丁稚奉公から始まった、本田宗一郎の技術屋人生
朝礼ネタ4746 2021/07/18 尊敬する人自己啓発本田宗一郎氏は高等小学校(現在の中学校に当たる)卒業後、
東京の自動車修理工場アート商会に就職します。しかしその実態は丁稚奉公でした。
丁稚奉公の小僧は社員ではありません。
給料はなく住み込みで三食と寝る場所だけが与えられ、
掃除や子守りなど主人の家庭の雑用が仕事で、修理工場の仕事などはさせてもらえません。

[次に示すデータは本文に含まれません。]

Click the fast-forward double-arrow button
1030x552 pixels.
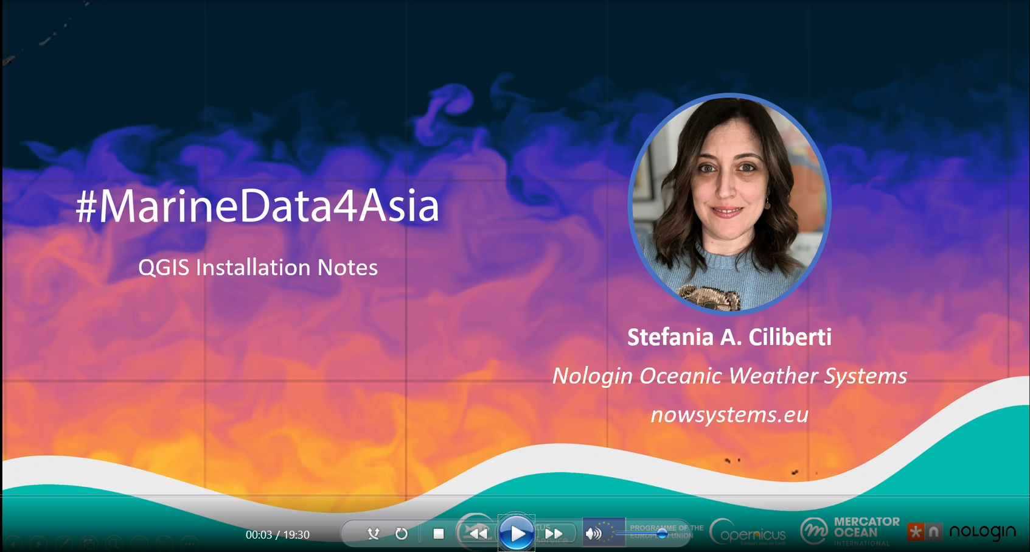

奉公を始めて1年ほどした頃、関東大震災が起こります。
修理で預かっている顧客の車を火災から守るため、社員総出で退避させました。
手が足らなくなったこの時に、宗一郎氏にも声がかかり、
氏は生まれて初めて公道で車を運転しました。
そして震災後、商会の主人が修理不可能だと言った被災自動車を、
氏が修理してしまったのを手始めに、修理工場の仕事で氏は大活躍をしました。
それまで工場内での車の移動程度の雑用しかしていなかった子守りの小僧が、
どうしてそれほどの仕事ができたのでしょうか。
子供を背負ったまま少年は、
先輩の仕事をいつも目を皿の様にして見詰めていたといいます。
氏自身もとにかく仕事を覚えたかったと、その頃を振り返って述懐しています。
その仕事への姿勢が関東大震災の緊急時に活きたのです。
もちろんそれでも本格的な技術があるわけではないのですが、
再び子守りをさせられるのが嫌で、氏は必死に修理の仕事に打ち込み、
ぶっつけ本番のその仕事の中で、しっかりした技術を身に付けていったのです。
この逸話は、仕事は人に与えられるものではなく、
技術も教えて貰うものではない、ということを示唆しています。
仕事とは自ら探し出すものであり、技術は盗むものである、
ということを再認識させられます。